Makes sense. I'm mostly trying to reduce the frustrations I have with Learned casting vs Prepared casting, being mostly that given the choice I'd rather play a prepared caster than a learned caster simply due to how much better the quality of life is. I see that Bard's probably don't need that much of a buff, with Sorcerers on thin ice for this specific case, but for the sake of argument, do you think it would be bad if it was a half-caster prepare system, where the amount of spells you can have at any given point is similar to the Learned system? Or perhaps something similar to Wizard, but toned down?

Also, side note: Opinions on the Warlock being available for this change as well?

DominoMasque
2019-08-29, 09:12 AM
I'd have severe doubts about it.
Versatility is quite a powerful tool, Rangers I think need the boost (and should have cleric-style casting anyway IMHO). If you give it to sorcerers you're essentially just making them into slightly different wizards. Warlocks have their own brand of casting which is severely restricted.
If you really wanted to to allow them free changing you could allow a ritual to swap out a spell, but give it restrictions (i.e. you have to trigger it and then live without the spell slot for a week).

Bobthewizard
2019-08-29, 12:19 PM
I think it would be fine for sorcerers. Their biggest limit for them is the limited spells known at any one time. Most of the time you would be preparing for a generic adventuring day. If you know you are about to fight a certain dragon, let them have the right spells.

I'd let bards do it for their bard spells but certainly not for their magical secrets. You couldn't let wizards do it with the whole wizard list.

A simple restriction might be that they can only change one spell on a long rest.

A lot of things are broken about high level wizard spellcasting like glyph of warding/portable hole, force cage, simulacrum, and wish.

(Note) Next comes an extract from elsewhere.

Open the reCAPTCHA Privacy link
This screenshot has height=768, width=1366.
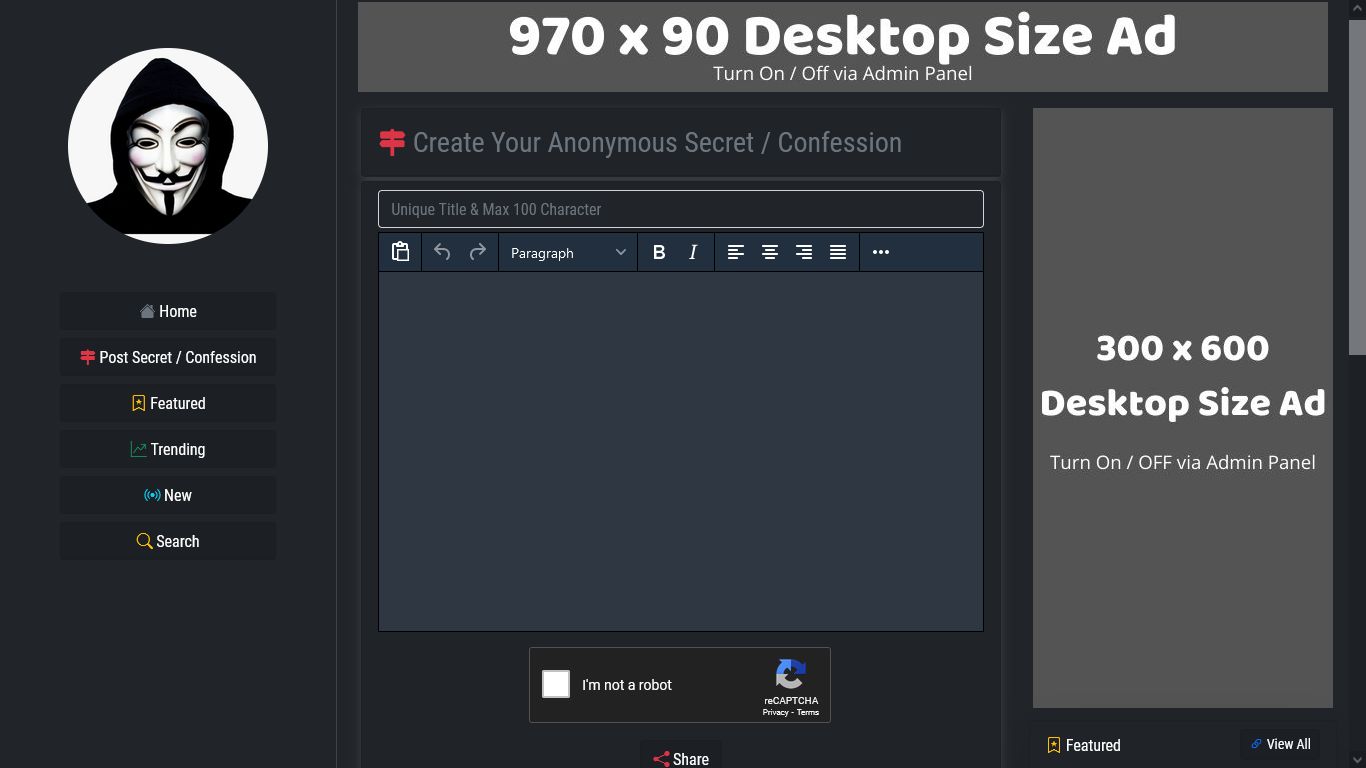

Letting sorcerers change their spells doesn't even come close to that. Especially since they have only a few metamagic choices and each of those only works well with a few spells.

Fable Wright
2019-08-29, 12:46 PM
A Divine Soul Sorcerer would prepare spells off the entire Cleric and Sorcerer list. Every day.

Consider that for a moment. Ask yourself if you'd be okay giving clerics the entire Sorcerer list, and what the difference may be that lets you do the opposite without breaking the game.

king_steve
2019-08-30, 12:06 AM
I’d probably allowing more learned spells, maybe up to your casting modifier for learned spells for sorcerers, bards, hunters and warlocks.

ff7hero
2019-08-30, 08:05 AM
A Divine Soul Sorcerer would prepare spells off the entire Cleric and Sorcerer list. Every day.

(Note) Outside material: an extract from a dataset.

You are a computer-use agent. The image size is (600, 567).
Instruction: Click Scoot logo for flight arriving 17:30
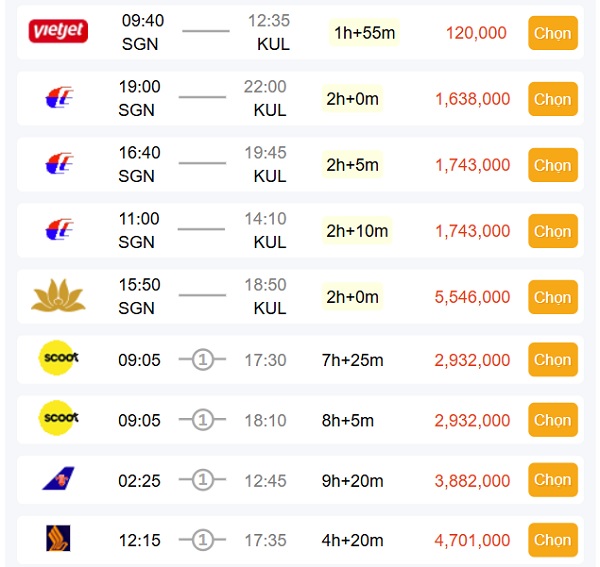(x=59, y=358)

Consider that for a moment. Ask yourself if you'd be okay giving clerics the entire Sorcerer list, and what the difference may be that lets you do the opposite without breaking the game.

My Druid1/Light Cleric 13 has, I think, 34 spells prepared. My wife's Divine Soul Sorc 14 knows (again, from memory) 15 spells. That's a huge difference all by itself.

Hail Tempus
2019-08-30, 08:13 AM
No, the limit makes sense from a balance perspective as well as an in-game fluff perspective.

Sorcerers and Warlocks have a limited number of spells known, but in exchange for that limitation they get other things, like meta-magic and invocations. If you want to play a versatile spell-caster, play a wizard.

The exception I could agree with is treating rangers like paladins and allowing them access to their entire spell list and allowing them to prepare ranger level+wisdom modifier every day.